Statement by Mr. Matthew MacDaniel, The Akha Heritage Foundation


Untitled Document
Statement by Mr. Matthew MacDaniel

I am with the Akha Heritage Foundation. I have lived and worked with the Akha people of Thailand for 13 years. I am here to represent numerous Akha communities in northern Thailand who live in a defacto state of siege. Do the people of this Working Group know who the Akha are?

Numbering 70,000 people in Thailand, the Akha are some of the poorest in the region. In Myanmar, China and Laos the Akha number 400,000. But it is hard to discuss conflict resolution when conflict is resolved with gunfire, the Akha people ending up dead, their land taken, at the hands of Thai army, police and forestry departments.

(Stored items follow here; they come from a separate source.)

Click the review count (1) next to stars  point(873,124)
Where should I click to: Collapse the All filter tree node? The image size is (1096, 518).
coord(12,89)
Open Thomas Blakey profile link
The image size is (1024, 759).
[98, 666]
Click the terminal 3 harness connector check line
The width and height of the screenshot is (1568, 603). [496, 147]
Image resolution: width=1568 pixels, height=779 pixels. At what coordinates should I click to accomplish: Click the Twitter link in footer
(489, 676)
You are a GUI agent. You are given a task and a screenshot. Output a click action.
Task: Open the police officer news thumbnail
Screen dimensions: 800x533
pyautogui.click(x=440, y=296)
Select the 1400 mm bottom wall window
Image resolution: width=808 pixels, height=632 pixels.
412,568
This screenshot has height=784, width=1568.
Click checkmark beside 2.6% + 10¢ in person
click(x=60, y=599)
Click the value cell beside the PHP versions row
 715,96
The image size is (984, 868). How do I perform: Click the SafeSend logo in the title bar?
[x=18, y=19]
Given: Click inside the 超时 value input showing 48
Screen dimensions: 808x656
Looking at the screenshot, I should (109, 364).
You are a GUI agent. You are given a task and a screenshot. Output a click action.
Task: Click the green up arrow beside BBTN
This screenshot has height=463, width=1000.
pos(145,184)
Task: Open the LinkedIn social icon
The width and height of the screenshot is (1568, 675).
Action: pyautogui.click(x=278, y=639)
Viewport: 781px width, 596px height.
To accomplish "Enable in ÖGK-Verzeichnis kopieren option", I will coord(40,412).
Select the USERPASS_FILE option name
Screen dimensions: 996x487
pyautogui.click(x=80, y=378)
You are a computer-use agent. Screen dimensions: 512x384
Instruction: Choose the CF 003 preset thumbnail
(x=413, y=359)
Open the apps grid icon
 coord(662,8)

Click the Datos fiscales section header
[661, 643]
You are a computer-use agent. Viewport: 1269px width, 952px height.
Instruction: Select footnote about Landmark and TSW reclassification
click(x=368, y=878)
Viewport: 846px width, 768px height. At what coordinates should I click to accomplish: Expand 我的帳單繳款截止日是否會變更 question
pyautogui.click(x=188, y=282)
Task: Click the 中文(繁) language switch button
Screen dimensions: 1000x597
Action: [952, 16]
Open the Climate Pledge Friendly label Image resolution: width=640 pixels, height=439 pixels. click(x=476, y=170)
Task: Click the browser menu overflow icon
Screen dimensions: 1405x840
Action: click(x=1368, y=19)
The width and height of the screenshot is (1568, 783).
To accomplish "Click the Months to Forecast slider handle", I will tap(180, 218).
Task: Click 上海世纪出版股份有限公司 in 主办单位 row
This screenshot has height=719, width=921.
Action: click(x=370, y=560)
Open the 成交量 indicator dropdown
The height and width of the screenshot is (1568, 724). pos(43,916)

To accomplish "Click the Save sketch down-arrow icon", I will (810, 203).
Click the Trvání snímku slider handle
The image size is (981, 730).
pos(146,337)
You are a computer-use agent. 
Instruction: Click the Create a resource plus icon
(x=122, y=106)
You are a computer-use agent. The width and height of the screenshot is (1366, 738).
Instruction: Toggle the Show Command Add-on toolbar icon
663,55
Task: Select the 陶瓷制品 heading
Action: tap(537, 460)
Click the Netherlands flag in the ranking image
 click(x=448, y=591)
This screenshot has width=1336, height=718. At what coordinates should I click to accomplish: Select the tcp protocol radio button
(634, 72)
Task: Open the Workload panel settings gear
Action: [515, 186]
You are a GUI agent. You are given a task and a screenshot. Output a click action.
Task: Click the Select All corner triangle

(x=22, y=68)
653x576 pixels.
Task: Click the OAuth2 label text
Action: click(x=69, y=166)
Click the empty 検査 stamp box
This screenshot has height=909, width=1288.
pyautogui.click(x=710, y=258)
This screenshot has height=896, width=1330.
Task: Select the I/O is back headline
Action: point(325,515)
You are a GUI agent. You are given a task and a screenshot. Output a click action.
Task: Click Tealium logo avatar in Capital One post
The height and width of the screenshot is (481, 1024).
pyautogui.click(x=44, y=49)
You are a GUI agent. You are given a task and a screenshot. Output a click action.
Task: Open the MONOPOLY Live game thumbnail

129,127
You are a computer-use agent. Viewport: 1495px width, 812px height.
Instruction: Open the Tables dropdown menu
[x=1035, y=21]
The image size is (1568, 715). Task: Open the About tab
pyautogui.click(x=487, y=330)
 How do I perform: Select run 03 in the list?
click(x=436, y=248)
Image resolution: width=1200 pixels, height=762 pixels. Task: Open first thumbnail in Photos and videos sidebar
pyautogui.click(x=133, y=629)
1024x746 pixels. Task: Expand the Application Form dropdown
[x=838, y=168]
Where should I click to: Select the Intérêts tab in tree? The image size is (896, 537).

The US sponsored drug war saw scores of the Akha murdered in 2003, during a purge in the country that is estimated to have murdered a minimum of 2274 people or many more that number. And this war is continuing.

I was deported from Thailand in April of this year by the Thai Government for my human rights activism on behalf of the Akha people. Since that time there have been numerous Thai activists murdered for opposing the government's will. How much more dangerous it is for the Akha to tend sessions like this one, or protest what is being done to them in Thailand!

The world is at war, for the indigenous the world has been at war for hundreds of years, yet the murder of indigenous people is hardly recognized unless they are dying in the way of an oil field.

There is the need for conflict to be resolved by mediation on the part of the United Nations before people are being killed. How many people came to the UN from Sudan, from Rwanda before the mass killings? Had there been effective mediation, these events would not have occurred.

The same goes for the Akha. Will the Akha of Thailand have to be starved to death before discussions can take place? Who should they go to in order to get mediation, protection?

Will the UN listen now, or will the Akha be ground into the sands of time, hardly noticed or known, while Thailand can sit on this and that Human Rights commission, with the UN being none the wiser what the government of Thailand has done to the Akha people in the north of the country. A trade partner with much of the world, while running programs against the Akha people, which are impossible for the Akha people to survive.